Boss Paul Heckingbottom is hoping for more transfer clarity from Sheffield United’s hierarchy after a planned meeting in Geneva earlier this week.
The Blades chief had conversations with players last week ahead of their promotion parade around the streets of Sheffield to celebrate returning to the Premier League, but admitted that his hopes for the future differ somewhat from those of his employers.
A number of United players are out of contract this summer and although some are set to see options in their deals exercised, either by themselves or the club, others are facing a more uncertain future - including skipper and club legend Billy Sharp, who made an emotional address to supporters from the Town Hall last week and admitted that this could be the end of his association with his boyhood club.

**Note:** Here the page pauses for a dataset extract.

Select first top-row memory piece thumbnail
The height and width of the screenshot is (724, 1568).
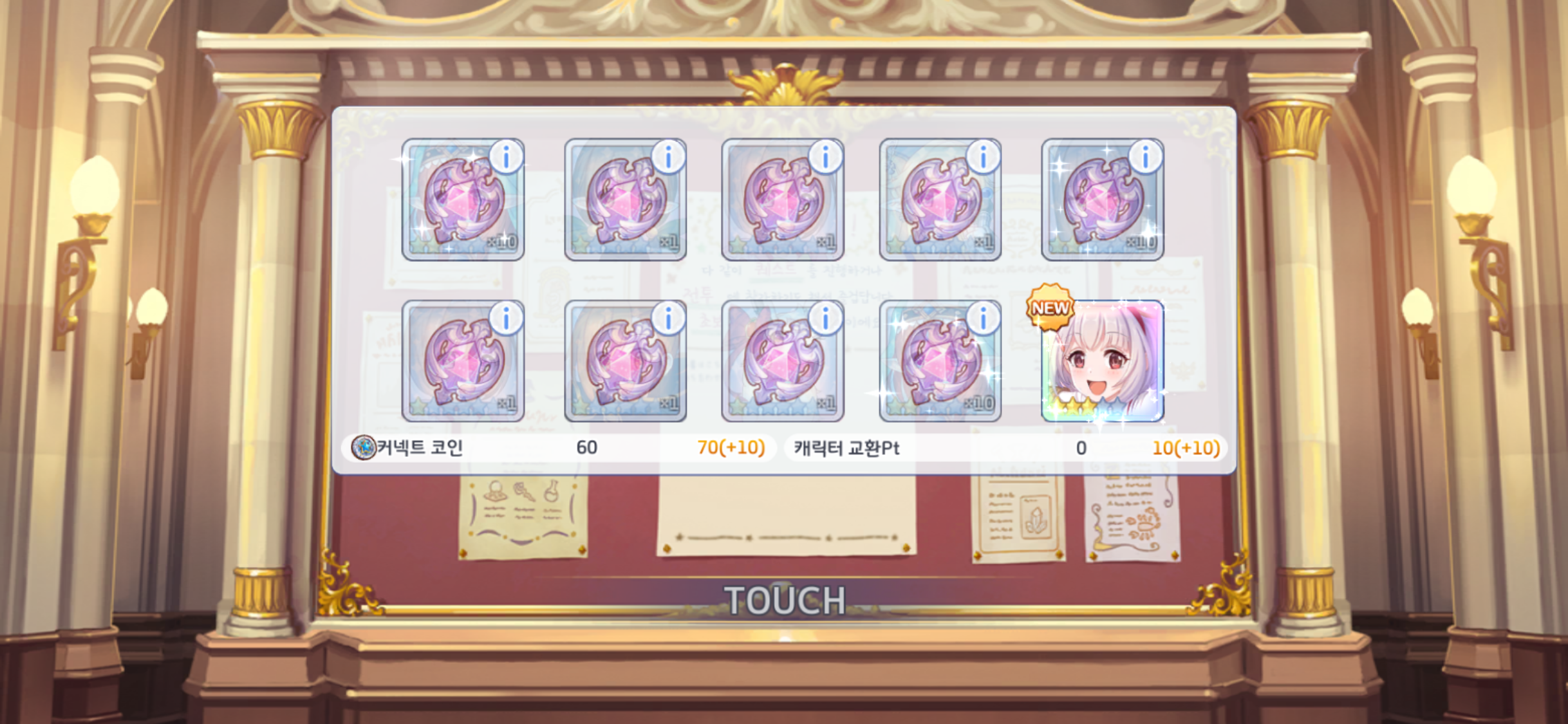click(x=463, y=200)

Heckingbottom has publically stated his desire to keep the majority of his current squad intact, and avoid the five or six players he is targeting this summer becoming 10 to 12 on an already-modest transfer budget. Speaking before preparing to fly to Switzerland, to meet members of the United World hierarchy that owner Prince Abdullah uses to manage his portfolio of global clubs, Heckingbottom was asked if he was any closer to receiving the clarity he has been seeking to allow him to plan for next season and beyond.
“Yeah I am,” he said. “We’ve had conversations, I know what I want and the board are a little bit different. We’ll wait and see. I’ve spoken to players and I’ve given players bad news, good news.
“But it doesn’t mean that I, we, can accept that. It’s going to be ongoing. I’m going to speak to the board in Geneva and we’ll see what happens.”
Heckingbottom has made no secret of his view that, in his eyes, his job starts now, to get United in some sort of shape to enable them to compete in the Premier League next season. The majority of his transfer business is expected to focus on the loan market, with free transfers also being considered to stretch the budget placed at his disposal as far as it will possibly go.
“The job’s relentless, and you have to be that way,” he added, speaking to the BBC at United’s promotion parade. “Ultimately, when I leave Sheffield United, I’ll be sacked and it won’t be because I’m bad, it’ll be because other people aren’t as good as me. Simple.
“But the problem now is that I’m trying to drive all those people to do the job and if you speak to any football manager, that’s what it is. You will never, ever stop.
“But in the moments at the parade, with all the players and the families, my family’s here and all the fans outside, it was fantastic. So this is my moment; this is where I’m relaxing a little bit and enjoying what we’ve done.”